(Dataset entries)
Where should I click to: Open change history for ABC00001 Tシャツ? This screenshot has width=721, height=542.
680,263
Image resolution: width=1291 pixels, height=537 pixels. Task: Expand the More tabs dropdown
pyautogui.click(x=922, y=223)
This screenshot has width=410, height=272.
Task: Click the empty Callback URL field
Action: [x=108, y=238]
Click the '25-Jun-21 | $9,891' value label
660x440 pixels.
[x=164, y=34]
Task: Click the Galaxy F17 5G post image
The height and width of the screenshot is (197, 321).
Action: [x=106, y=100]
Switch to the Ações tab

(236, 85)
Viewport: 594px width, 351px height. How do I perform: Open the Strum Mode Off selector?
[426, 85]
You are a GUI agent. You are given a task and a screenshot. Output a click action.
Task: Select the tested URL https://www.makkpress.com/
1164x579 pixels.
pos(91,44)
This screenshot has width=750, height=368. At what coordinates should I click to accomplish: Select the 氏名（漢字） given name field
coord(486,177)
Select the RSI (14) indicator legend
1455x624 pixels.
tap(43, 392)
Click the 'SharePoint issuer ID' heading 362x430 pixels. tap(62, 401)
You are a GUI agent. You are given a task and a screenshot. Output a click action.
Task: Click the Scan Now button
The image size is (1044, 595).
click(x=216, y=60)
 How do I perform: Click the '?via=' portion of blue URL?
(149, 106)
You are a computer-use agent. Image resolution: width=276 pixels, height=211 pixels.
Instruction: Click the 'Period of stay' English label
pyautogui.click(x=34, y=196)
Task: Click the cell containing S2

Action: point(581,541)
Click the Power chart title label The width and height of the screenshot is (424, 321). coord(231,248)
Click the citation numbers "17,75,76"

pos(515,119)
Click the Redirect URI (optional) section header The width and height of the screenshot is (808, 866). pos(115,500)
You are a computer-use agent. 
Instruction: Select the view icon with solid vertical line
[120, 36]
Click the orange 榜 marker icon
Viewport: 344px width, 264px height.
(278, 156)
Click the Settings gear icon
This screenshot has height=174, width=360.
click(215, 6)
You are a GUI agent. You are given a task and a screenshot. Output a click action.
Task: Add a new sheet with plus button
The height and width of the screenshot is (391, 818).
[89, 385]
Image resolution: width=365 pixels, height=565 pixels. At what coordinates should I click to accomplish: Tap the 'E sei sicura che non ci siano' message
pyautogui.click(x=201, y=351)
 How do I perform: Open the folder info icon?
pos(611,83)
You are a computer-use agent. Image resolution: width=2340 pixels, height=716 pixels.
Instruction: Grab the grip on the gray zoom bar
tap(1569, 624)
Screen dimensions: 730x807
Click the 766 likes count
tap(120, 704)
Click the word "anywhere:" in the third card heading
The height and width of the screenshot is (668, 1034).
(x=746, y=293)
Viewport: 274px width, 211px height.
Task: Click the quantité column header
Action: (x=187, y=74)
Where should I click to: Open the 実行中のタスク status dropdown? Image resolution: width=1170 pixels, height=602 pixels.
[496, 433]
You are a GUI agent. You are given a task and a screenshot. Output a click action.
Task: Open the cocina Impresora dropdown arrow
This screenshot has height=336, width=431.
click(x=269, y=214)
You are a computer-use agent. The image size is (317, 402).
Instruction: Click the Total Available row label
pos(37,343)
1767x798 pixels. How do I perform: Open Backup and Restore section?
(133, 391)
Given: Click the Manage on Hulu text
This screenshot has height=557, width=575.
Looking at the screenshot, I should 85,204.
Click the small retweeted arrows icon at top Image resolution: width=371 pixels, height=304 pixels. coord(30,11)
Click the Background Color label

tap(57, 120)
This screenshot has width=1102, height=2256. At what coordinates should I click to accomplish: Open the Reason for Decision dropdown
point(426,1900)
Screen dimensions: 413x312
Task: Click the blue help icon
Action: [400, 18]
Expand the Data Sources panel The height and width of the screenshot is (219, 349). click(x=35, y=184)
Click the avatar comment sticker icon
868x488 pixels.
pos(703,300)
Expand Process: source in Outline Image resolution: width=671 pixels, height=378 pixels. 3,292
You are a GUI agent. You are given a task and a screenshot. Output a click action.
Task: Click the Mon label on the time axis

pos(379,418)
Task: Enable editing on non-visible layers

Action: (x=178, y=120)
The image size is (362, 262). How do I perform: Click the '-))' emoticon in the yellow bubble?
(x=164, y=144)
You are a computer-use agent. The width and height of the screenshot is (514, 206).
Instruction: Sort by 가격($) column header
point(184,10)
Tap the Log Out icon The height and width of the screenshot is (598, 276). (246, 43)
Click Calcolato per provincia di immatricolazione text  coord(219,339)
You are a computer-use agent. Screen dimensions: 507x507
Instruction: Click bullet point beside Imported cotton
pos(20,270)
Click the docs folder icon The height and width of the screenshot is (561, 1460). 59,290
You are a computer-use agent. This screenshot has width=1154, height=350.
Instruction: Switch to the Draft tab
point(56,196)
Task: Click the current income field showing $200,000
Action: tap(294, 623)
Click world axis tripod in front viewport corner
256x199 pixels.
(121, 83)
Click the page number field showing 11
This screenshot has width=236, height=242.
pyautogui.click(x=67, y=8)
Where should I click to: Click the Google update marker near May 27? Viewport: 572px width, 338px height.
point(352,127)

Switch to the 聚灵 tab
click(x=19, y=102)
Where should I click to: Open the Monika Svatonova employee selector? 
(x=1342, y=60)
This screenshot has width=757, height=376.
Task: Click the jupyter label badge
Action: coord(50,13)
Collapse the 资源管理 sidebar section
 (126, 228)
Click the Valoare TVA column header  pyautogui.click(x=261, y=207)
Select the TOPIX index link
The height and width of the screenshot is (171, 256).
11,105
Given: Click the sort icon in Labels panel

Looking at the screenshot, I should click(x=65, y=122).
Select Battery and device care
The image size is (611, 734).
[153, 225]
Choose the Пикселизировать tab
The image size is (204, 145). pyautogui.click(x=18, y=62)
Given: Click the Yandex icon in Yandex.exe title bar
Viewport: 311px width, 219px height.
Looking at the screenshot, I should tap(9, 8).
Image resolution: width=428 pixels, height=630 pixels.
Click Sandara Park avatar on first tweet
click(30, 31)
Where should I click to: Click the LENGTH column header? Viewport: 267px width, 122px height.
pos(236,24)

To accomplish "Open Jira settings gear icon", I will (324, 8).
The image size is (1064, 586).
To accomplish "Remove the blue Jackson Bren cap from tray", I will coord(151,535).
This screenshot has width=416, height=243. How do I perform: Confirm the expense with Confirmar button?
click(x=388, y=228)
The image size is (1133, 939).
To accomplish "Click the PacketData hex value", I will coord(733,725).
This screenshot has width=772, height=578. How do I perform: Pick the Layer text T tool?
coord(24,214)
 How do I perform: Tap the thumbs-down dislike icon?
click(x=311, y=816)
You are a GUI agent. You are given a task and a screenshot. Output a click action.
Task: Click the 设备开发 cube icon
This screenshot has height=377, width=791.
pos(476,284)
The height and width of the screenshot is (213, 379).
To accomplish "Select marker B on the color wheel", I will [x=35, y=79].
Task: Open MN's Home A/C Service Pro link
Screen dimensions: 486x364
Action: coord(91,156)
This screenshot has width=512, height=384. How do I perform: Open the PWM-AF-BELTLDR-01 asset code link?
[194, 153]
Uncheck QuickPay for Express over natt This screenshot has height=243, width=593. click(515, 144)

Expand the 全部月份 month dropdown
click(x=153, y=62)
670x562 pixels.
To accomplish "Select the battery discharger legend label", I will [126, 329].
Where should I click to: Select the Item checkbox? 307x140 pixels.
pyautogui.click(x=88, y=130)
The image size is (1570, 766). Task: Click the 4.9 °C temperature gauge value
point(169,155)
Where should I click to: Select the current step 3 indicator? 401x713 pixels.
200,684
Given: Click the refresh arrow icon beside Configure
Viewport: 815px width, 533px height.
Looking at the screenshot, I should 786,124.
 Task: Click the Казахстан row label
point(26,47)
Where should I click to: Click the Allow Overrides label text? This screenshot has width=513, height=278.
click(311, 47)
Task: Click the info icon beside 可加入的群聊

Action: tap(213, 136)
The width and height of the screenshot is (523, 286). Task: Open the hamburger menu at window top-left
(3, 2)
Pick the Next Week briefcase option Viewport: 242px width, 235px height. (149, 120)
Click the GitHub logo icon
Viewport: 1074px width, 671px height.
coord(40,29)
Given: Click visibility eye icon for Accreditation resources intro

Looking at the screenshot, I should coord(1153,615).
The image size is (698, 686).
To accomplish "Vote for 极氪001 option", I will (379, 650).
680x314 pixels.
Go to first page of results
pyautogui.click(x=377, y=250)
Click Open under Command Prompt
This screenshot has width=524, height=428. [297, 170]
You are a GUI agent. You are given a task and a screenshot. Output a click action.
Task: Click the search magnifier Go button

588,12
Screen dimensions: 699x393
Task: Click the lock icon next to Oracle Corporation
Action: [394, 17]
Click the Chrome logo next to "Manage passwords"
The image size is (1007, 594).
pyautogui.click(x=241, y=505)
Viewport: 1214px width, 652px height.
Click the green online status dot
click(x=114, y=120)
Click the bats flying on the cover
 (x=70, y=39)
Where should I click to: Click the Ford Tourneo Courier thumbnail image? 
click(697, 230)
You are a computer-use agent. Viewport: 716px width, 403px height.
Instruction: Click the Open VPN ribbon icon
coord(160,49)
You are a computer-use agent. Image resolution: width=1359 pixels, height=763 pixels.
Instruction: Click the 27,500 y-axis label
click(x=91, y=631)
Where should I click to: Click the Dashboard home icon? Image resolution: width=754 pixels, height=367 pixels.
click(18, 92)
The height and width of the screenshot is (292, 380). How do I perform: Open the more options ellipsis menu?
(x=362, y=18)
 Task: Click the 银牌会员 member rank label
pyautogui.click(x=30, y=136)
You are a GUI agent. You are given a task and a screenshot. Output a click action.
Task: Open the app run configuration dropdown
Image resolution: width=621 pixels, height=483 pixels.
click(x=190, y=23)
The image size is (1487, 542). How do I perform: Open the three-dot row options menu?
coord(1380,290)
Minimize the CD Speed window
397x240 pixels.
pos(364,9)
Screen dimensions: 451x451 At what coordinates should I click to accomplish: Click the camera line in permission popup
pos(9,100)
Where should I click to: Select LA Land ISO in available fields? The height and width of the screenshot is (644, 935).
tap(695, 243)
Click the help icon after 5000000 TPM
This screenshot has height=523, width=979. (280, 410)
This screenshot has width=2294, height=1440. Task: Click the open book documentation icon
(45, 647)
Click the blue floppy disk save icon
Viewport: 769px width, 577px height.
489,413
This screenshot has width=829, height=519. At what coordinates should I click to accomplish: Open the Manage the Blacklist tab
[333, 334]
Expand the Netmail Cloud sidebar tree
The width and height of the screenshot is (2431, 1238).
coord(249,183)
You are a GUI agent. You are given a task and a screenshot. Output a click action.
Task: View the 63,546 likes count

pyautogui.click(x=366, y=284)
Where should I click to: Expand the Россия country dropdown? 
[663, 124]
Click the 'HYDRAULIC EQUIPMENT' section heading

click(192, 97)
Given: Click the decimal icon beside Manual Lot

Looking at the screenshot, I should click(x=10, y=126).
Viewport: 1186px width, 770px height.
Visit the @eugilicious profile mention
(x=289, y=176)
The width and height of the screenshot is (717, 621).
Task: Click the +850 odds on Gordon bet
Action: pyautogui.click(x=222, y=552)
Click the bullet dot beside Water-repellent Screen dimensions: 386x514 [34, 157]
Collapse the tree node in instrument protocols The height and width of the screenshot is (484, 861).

## Work instruction
Write only the number of lines in the entries that contain the word "will".

## Your solution
6